Many times, you’ll find third parties with handshake deals from a decade or more ago. No anti-corruption terms. No supplier code of conduct. No terms at all, except “this is how we always have done it.”

Part II

This is part two of a two part series of blogs examining what to do with legacy third parties. The first part dealt with pushback, resourcing, mandate, and commitment. It can be found HERE.

This post deals with the thorny question of how to roll out your third party due diligence program onto your legacy third parties.

Options for Roll-Out

Different companies will take different approaches to rolling out their legacy third party due diligence program. Here are some options.

Start High

One approach is to start with the high-risk third parties and then work your way down to the lower-risk ones.

Pros: This approach matches regulatory guidance endorsing a risk-based approach. It is easily defensible to the business, as you’re taking a strategic approach that interrupts only high-risk relationships early on.

Cons: Some in the business won’t agree with your definition of “high risk.” This approach prolongs the pain of putting all third parties through due diligence because it spaces them out over time.

-------------------------

TASKS TO CARRY OUT:
1) Answer these questions using the blog post on legacy third parties.
(a) Which topics did the first part of the series cover?
(b) Under "Start High," which third parties are handled first?
(c) Besides anti-corruption terms, what else does the post say the old handshake deals lack?
2) Based on the blog post on legacy third parties, say whether each statement agrees with it.
(a) The post belongs to a three-part series.
(b) Starting with high-risk third parties fits regulatory guidance.
(c) The "Start High" approach shortens the time it takes to put all third parties through due diligence.
3) Continue the blog post on legacy third parties from the point where it stops.

RECORD SET:
-------------------------

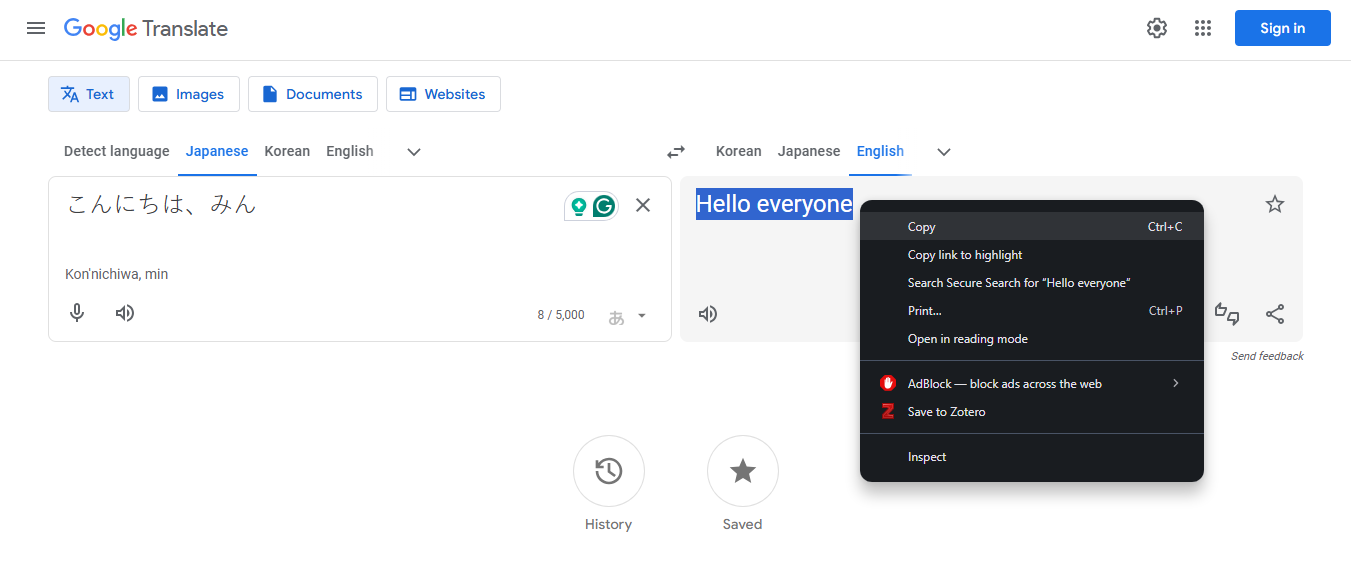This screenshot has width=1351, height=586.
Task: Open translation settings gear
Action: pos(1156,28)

-------------------------

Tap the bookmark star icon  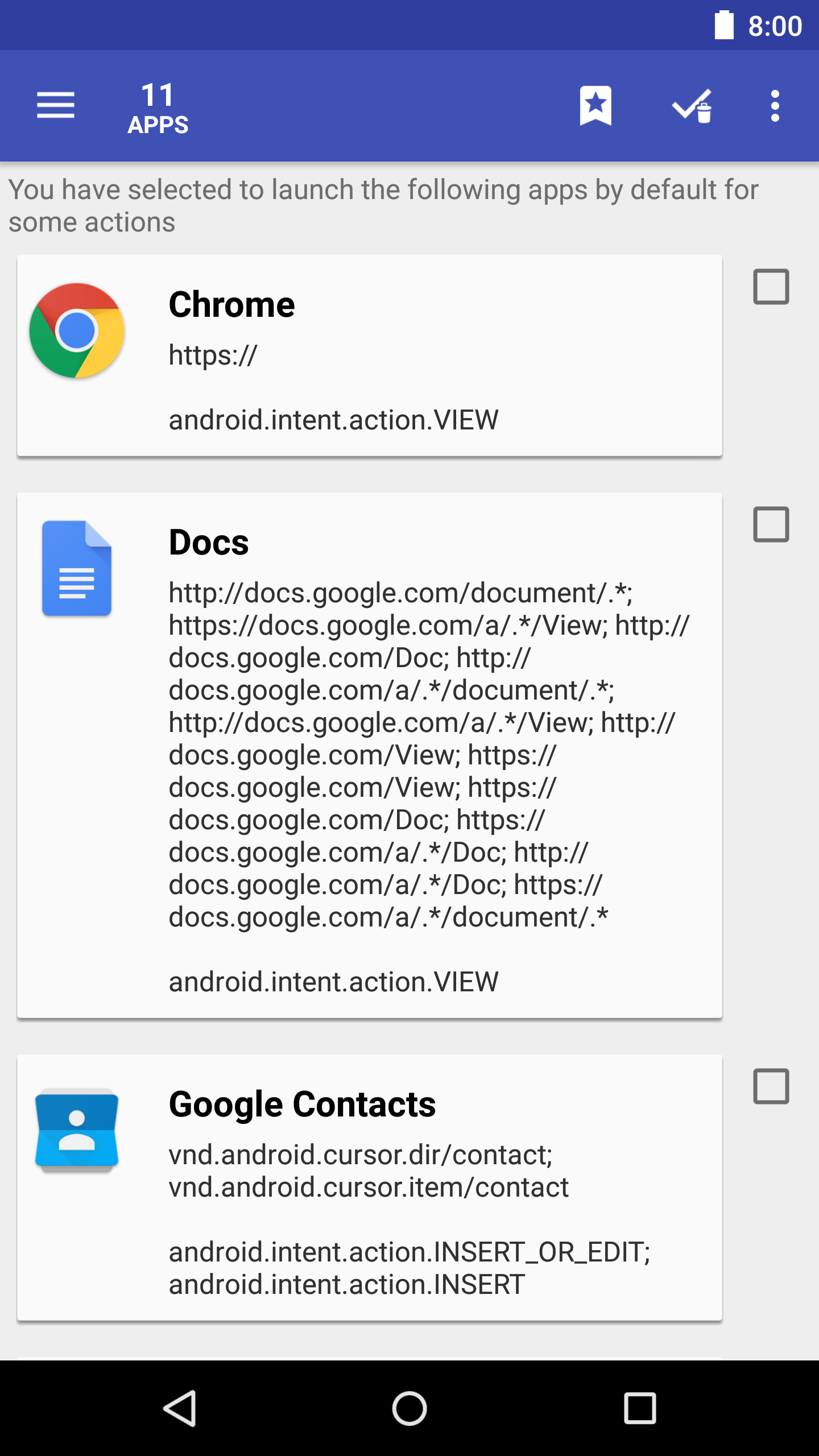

-------------------------

TASK RESPONSES:
1)
(a) Pushback, resourcing, mandate, and commitment.
(b) The high-risk third parties come first, and the work then moves down to the lower-risk ones.
(c) They have no supplier code of conduct and no terms at all, except "this is how we always have done it."

2)
(a) No: "This is part two of a two part series of blogs."
(b) Yes: "This approach matches regulatory guidance endorsing a risk-based approach."
(c) No: "This approach prolongs the pain of putting all third parties through due diligence because it spaces them out over time."

3)
By Role

Another approach is to start by role, meaning the actions taken by the third party on behalf of the company. For example, the process could start by evaluating distributors, consultants, resellers, or professional service providers.

The best application of this approach is to review which roles/types/categories of third parties have high-risk activity (e.g., likely interaction with government officials on the company’s behalf, or presence in a heavily sanctioned country).

Pros: If the company ranks third party roles/types by risk level, it will be taking the risk-based approach favored by regulators. There are likely only a small number of employees choosing any specific type of third party, so it may be easy to roll out the program to this small group.

Cons: This approach prolongs the pain of putting all third parties through due diligence, which can create ill will.

By Spend

Legacy third parties can be reviewed using the amount of money spent with or on them as a determiner of who goes first. Afterall, it’s much easier to get in trouble spending $500 million with a third-party than $500.

Pros: This is a risk-based approach that is likely to uncover bad actors with the least amount of continuing financial pain for the company.

Cons: Many of these high dollar third parties may be in countries with low risk for bribery, corruption, and/or sanctions issues. The value of the contract is often not the most important driver of third party risk.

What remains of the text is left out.